Thursday, October 20, 2022

A problem of oversight

Last week, RNZ had a horrifying story about MBIE hiring a firm of Israeli cyber-mercenaries for intelligence collection, including on people's religion and political beliefs. Today, they have a followup about MBIE's failure to consult the Privacy Commissioner about the spying:

The Ministry of Business, Innovation and Employment (MBIE) would not say why it did not consult over its privacy impact assessment on Cobwebs.

It also refused to say what details it was now giving the Privacy Commissioner, who last week belatedly asked for assurances the spying is lawful.

The ministry did not respond about how, during the two years in which its use of Cobwebs has been secret, people could have exercised their right under privacy law to ask what data is being gathered on them.

Which shows the problems of our current "good chap" model of oversight: what if the agency isn't a "good chap", and doesn't do what it is expected to?
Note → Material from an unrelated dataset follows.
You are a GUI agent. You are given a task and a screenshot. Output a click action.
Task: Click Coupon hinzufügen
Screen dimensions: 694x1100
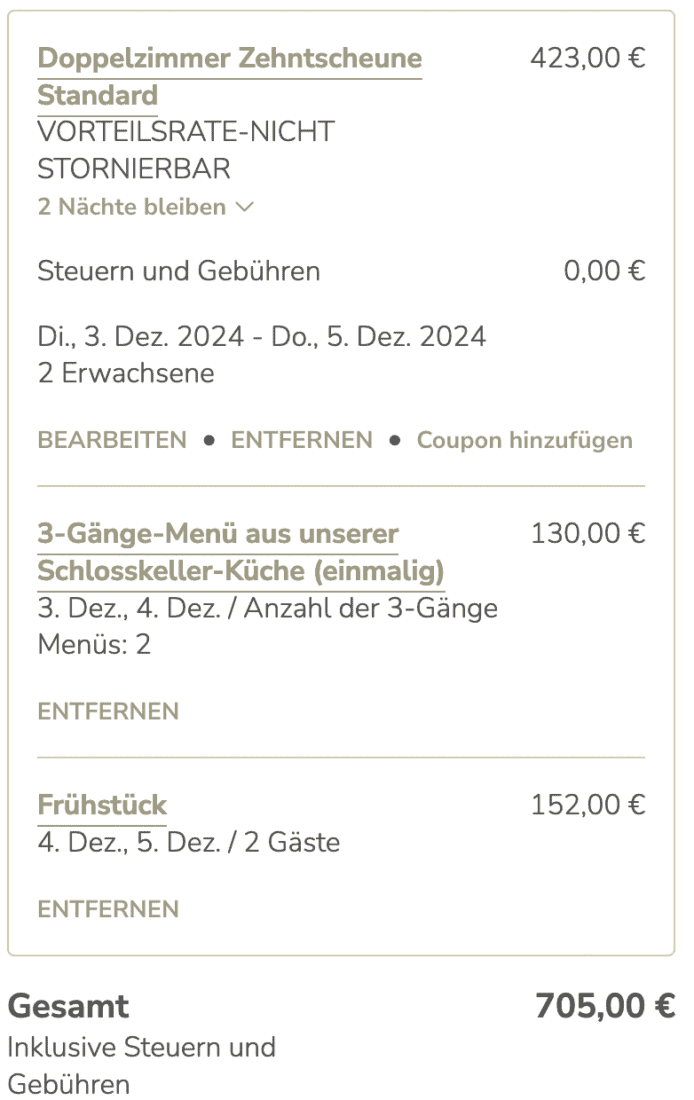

But this isn't just a problem with MBIE. Both MPI and Customs have internal intelligence agencies, and there are no doubt others. And none of them have any specific oversight. Formal spy agencies are covered by the Inspector-General of Intelligence and Security; Police have the Independent Police Conduct Authority (for what that's worth). But other agencies doing intelligence work are completely unregulated, even if they are doing exactly the same things as the GCSB, SIS or police. And they are doing exactly the same things: MBIE is spying on people's communications and collecting vast quantities of personal information; Customs runs human intelligence operations to investigate smuggling; MPI does covert operations against paua poachers. And while they're all subject to Te Kawa Mataaho / Public Service Commission, the Ombudsman, and the Privacy Commissioner, none of them really have the specialist expertise required to oversee them.

This isn't good enough. These agencies are spying, so they need to be regulated like the spies. And that means strong, proactive, specialised oversight. If IGIS is unwilling to do the job - and there are reasons why "national security" oversight should not be muddled with that for law enforcement - then we need an equivalent body with equivalent powers to manage the proliferation of agency spies. Otherwise its only a matter of time before one of them blows up in another messy scandal which destroys the reputation of and public trust in the public service.